Entries on target coordinates:
=-=-=
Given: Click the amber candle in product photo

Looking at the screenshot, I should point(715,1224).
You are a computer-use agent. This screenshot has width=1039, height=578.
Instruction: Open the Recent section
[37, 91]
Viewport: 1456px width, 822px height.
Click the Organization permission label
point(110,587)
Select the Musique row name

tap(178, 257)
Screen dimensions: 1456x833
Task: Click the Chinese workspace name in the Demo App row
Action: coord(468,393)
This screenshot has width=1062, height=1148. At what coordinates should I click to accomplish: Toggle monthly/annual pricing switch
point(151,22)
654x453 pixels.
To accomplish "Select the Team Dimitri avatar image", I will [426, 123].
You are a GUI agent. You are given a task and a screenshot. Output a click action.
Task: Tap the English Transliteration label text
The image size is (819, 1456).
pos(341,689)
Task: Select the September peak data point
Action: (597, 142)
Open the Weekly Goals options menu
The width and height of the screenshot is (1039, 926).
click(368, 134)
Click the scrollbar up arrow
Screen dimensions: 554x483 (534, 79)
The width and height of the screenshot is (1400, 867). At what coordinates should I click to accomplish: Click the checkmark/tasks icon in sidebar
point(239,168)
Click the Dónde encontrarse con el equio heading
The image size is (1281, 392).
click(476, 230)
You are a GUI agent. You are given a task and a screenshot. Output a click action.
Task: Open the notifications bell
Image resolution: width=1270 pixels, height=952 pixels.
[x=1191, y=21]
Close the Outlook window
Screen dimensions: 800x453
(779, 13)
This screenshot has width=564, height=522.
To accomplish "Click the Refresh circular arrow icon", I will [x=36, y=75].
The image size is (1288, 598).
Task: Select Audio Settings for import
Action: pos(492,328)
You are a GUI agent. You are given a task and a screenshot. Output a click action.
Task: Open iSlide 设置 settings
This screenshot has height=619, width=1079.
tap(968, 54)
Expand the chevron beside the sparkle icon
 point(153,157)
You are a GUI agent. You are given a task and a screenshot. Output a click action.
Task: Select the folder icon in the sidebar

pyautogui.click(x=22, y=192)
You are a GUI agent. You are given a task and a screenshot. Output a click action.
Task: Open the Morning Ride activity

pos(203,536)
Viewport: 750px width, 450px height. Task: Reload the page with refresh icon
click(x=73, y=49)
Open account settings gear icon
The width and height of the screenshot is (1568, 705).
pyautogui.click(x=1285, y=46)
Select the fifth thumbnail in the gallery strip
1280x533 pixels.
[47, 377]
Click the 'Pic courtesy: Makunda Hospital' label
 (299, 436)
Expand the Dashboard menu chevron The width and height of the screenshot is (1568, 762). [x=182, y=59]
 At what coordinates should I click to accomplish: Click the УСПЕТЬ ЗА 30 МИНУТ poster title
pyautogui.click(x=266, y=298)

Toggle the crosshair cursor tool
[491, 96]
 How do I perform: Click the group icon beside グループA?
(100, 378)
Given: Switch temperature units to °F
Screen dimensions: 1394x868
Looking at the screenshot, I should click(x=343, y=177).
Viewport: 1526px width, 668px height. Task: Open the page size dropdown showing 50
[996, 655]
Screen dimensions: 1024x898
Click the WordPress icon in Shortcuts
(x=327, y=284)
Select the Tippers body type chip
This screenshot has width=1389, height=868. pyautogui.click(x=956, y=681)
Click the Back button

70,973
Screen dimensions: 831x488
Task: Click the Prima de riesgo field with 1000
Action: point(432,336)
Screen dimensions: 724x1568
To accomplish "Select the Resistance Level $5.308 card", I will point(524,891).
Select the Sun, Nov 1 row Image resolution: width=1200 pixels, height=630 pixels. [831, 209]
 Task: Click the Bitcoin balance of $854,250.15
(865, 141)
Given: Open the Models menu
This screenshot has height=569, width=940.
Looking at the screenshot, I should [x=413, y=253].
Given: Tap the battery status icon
=-=-=
§ TASK INSTRUCTIONS: Quote the lines verbatim, starting at the line containing "Viewport: 1526px width, 668px" and ending at the final line, with both ends included.

§ EXERCISE SOLUTION:
Viewport: 1526px width, 668px height. Task: Open the page size dropdown showing 50
[996, 655]
Screen dimensions: 1024x898
Click the WordPress icon in Shortcuts
(x=327, y=284)
Select the Tippers body type chip
This screenshot has width=1389, height=868. pyautogui.click(x=956, y=681)
Click the Back button

70,973
Screen dimensions: 831x488
Task: Click the Prima de riesgo field with 1000
Action: point(432,336)
Screen dimensions: 724x1568
To accomplish "Select the Resistance Level $5.308 card", I will point(524,891).
Select the Sun, Nov 1 row Image resolution: width=1200 pixels, height=630 pixels. [831, 209]
 Task: Click the Bitcoin balance of $854,250.15
(865, 141)
Given: Open the Models menu
This screenshot has height=569, width=940.
Looking at the screenshot, I should [x=413, y=253].
Given: Tap the battery status icon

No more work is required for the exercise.